#### [DOCUMENT SECTION]
════

# T-725 Natural Language Processing: Lab 5
In today's lab, we will be working with neural networks, using GRUs and Transformers for text generation.

To begin with, do the following:
* Select `"File" > "Save a copy in Drive"` to create a local copy of this notebook that you can edit.
* **Select `"Runtime" > "Change runtime type"`, and make sure that you have "Hardware accelerator" set to "GPU"**
* Select `"Runtime" > "Run all"` to run the code in this notebook.

In [1]:
import os
import warnings

# Suppress some warnings from TensorFlow about deprecated functions
os.environ['TF_CPP_MIN_LOG_LEVEL'] = '3'

## Generating text with neural networks
Let's create a neural language model and use it to generate some text. This time, we will use character embeddings rather than word embeddings. They are created in exactly the same way, and are often used together in neural network-based models. One benefit of using character embeddings is that we can generate words that our model has never seen before.

The model takes as input a sequence of characters and predicts which character is most likely to follow. We will generate text by repeatedly predicting and appending the next character to a string. First, however, we need some text to train it on.


In [2]:
# Based on the following tutorial:
# https://www.tensorflow.org/tutorials/text/text_generation

import tensorflow as tf
import numpy as np
import os
import time

# Let's download some text by Shakespeare to train our model
url = 'https://storage.googleapis.com/download.tensorflow.org/data/shakespeare.txt'
path_to_file = tf.keras.utils.get_file('shakespeare.txt', url)

════

#### [SUPPLIED DATA]
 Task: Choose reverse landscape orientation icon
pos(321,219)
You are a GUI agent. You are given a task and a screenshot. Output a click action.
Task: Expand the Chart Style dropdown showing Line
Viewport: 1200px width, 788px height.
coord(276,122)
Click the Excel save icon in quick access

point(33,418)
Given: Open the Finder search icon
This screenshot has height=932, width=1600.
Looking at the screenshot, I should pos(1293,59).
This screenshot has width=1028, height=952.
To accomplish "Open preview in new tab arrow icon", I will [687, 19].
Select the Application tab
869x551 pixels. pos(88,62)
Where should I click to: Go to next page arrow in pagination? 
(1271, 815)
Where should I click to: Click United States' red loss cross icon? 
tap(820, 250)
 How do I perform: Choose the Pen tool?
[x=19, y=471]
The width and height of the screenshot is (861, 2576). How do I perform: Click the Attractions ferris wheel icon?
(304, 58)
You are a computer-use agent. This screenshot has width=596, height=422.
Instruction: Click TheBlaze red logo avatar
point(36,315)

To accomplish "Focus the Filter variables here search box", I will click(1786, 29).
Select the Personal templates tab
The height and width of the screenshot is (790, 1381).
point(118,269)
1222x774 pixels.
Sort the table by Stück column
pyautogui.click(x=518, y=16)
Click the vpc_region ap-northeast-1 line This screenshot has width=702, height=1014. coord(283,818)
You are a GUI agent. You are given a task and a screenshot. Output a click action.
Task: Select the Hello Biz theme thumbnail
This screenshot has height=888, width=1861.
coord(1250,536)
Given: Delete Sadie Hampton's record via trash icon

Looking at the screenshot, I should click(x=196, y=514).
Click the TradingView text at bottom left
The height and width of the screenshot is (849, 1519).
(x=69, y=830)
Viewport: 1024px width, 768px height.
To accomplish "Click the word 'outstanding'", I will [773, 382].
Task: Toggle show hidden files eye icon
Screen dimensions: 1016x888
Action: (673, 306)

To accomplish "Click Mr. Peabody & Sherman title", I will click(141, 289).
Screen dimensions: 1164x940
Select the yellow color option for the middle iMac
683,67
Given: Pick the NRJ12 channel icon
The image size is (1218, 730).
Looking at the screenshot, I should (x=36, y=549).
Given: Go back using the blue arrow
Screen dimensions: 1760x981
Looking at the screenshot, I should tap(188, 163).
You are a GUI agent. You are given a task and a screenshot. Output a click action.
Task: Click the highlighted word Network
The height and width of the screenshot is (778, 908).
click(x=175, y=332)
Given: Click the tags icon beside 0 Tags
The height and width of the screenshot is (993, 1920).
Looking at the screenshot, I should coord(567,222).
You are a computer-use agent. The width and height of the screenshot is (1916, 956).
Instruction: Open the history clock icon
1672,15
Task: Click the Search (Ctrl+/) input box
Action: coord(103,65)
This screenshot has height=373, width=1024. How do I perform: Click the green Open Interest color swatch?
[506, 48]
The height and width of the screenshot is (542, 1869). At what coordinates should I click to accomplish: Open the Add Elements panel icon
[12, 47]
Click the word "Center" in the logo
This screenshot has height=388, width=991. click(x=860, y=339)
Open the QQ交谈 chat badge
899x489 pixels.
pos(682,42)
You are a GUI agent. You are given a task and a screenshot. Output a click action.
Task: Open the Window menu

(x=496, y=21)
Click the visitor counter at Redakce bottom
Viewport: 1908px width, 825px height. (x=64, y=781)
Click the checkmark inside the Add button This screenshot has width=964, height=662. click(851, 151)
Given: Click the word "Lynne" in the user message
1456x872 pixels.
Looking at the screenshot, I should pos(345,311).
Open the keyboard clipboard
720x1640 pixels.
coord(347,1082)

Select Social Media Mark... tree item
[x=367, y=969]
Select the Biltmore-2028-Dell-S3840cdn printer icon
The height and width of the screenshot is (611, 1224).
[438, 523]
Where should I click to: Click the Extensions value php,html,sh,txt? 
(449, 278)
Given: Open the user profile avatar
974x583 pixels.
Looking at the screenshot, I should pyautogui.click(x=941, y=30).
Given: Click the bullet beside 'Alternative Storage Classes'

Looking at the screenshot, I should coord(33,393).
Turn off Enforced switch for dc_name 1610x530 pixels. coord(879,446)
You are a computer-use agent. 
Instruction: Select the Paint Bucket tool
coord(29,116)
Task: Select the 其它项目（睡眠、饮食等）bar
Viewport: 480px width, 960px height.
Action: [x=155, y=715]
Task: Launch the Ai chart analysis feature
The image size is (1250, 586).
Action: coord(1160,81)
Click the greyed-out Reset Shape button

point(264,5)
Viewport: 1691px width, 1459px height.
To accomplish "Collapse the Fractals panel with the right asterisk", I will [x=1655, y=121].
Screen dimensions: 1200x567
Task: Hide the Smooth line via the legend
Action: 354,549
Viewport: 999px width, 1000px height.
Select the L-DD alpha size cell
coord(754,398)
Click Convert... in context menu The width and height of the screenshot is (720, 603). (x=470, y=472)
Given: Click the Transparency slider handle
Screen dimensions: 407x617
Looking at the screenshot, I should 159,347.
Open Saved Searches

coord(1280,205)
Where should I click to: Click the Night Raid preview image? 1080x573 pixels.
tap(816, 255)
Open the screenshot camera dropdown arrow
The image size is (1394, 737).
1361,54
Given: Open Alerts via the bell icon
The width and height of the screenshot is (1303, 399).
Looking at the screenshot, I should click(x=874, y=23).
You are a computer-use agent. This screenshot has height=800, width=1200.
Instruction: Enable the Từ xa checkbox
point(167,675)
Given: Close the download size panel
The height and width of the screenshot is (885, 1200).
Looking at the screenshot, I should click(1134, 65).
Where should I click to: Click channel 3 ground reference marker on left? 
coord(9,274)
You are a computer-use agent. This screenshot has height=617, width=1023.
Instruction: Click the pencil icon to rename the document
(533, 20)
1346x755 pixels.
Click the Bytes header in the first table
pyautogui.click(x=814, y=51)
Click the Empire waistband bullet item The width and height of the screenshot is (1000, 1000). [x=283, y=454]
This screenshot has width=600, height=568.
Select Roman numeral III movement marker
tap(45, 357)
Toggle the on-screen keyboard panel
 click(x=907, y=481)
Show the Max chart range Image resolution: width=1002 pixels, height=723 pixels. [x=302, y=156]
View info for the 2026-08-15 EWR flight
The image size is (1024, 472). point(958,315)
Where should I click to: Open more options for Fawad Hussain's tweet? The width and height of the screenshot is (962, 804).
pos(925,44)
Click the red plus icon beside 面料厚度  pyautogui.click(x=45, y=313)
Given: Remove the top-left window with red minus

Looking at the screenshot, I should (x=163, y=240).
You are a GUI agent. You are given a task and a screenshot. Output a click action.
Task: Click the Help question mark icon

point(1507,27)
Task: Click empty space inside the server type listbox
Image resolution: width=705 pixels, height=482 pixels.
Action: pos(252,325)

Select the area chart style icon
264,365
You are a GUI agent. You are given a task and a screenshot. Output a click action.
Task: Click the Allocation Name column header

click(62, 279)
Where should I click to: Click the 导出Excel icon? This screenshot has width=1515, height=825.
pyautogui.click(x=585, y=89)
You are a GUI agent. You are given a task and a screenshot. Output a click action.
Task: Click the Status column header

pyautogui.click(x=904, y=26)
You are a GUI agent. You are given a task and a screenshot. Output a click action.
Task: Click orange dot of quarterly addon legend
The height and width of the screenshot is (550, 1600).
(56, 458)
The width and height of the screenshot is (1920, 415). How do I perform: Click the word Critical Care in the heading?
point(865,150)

════

#### [ABOUT THIS EXERCISE]
Pick up the text-generation lab after its final line of code and write what comes next. The records were taken from a different source.

#### [RESULT]
with open(path_to_file, encoding='utf-8') as f:
  shakespeare = f.read()

print("First 250 characters:")
print(shakespeare[:250])

print ("Length of text: {:,} characters".format(len(shakespeare)))

Downloading data from https://storage.googleapis.com/download.tensorflow.org/data/shakespeare.txt
First 250 characters:
First Citizen:
Before we proceed any further, hear me speak.

All:
Speak, speak.

First Citizen:
You are all resolved rather to die than to famish?

All:
Resolved. resolved.

First Citizen:
First, you know Caius Marcius is chief enemy to the people.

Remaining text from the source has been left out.